Selon l’Institut national du cancer, sur 47 582 nouveaux cas de cancer colorectal diagnostiqués en 2023, 17 000 décès ont été enregistrés. Les principaux traitements contre ce type de cancer s’appuient sur la chirurgie, la chimiothérapie et la radiothérapie, adaptés à chaque situation. L’objectif est d’éliminer les cellules cancéreuses, une stratégie s’inscrivant dans la continuité des avancées technologiques récentes dans ce domaine. Néanmoins, cette approche classique présente des limites majeures, notamment la destruction de cellules saines, à l’origine d’effets secondaires parfois sévères. Dans une récente étude, des chercheurs coréens ont mis au point une technologie capable de surmonter ces obstacles en convertissant les cellules cancéreuses en cellules saines.
Depuis plusieurs années, les cellules souches cancéreuses suscitent l’intérêt des scientifiques en raison de leur capacité à se transformer en divers types de cellules. En biologie, ce processus de différenciation correspond à une transformation qui rend une cellule plus « mature » et spécialisée.
Après les avoir étudiées de près, des chercheurs coréens ont développé une thérapie innovante baptisée « réversion cancéreuse ». Cette méthode consiste à induire la différenciation des cellules souches cancéreuses pour qu’elles se transforment en cellules saines, freinant ainsi leur prolifération. Elle repose sur la réactivation des gènes mutés dans les cellules cancéreuses afin de restaurer leurs fonctions normales. Cependant, le mécanisme exact permettant cette réactivation reste à préciser, bien que l’étude suggère des pistes prometteuses.
Dirigée par le professeur Kwang-Hyun Cho du département d’ingénierie biologique et cérébrale de l’Institut avancé des sciences et technologies de Corée (KAIST), les chercheurs ont mis au point une technique permettant de convertir les cellules cancéreuses du côlon en cellules saines, sans les détruire. « Cette recherche introduit un concept novateur de thérapie réversible du cancer, en transformant les cellules cancéreuses en cellules normales », a déclaré le professeur Cho dans un communiqué.
Identification des commutateurs moléculaires
Pour mener leurs travaux, les chercheurs ont observé de près les mécanismes de l’oncogenèse avant de développer une technologie permettant de créer un « jumeau numérique » des réseaux génétiques impliqués dans les trajectoires de différenciation des cellules saines.

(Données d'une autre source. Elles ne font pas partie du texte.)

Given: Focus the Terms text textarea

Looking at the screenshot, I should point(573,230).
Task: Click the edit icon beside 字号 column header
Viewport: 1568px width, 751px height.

Grâce à une série de simulations appliquées à des données issues du transcriptome unicellulaire de l’intestin humain adulte, ils ont identifié des commutateurs moléculaires essentiels au processus de différenciation. Leur analyse a mis en lumière un trio de régulateurs clés : HDAC2, MYB et FOXA2, des protéines qui bloquent la différenciation des entérocytes, cellules constitutives de l’intestin et du côlon.
Les chercheurs ont ensuite mené des expériences sur des modèles murins, en inhibant ces commutateurs moléculaires dans les cellules cancéreuses du côlon. Selon les résultats, publiés dans Advanced Science, cette intervention a permis de restaurer un état proche de celui des cellules saines, et ce sans induire d’effets secondaires associés aux traitements conventionnels.
« L’importance de cette technologie réside dans son potentiel d’application à d’autres types de cancer, ouvrant la voie au développement de traitements réversibles », explique Cho. « Le fait de convertir des cellules cancéreuses en cellules normales démontre que ce processus peut être induit de manière systématique », a-t-il conclu.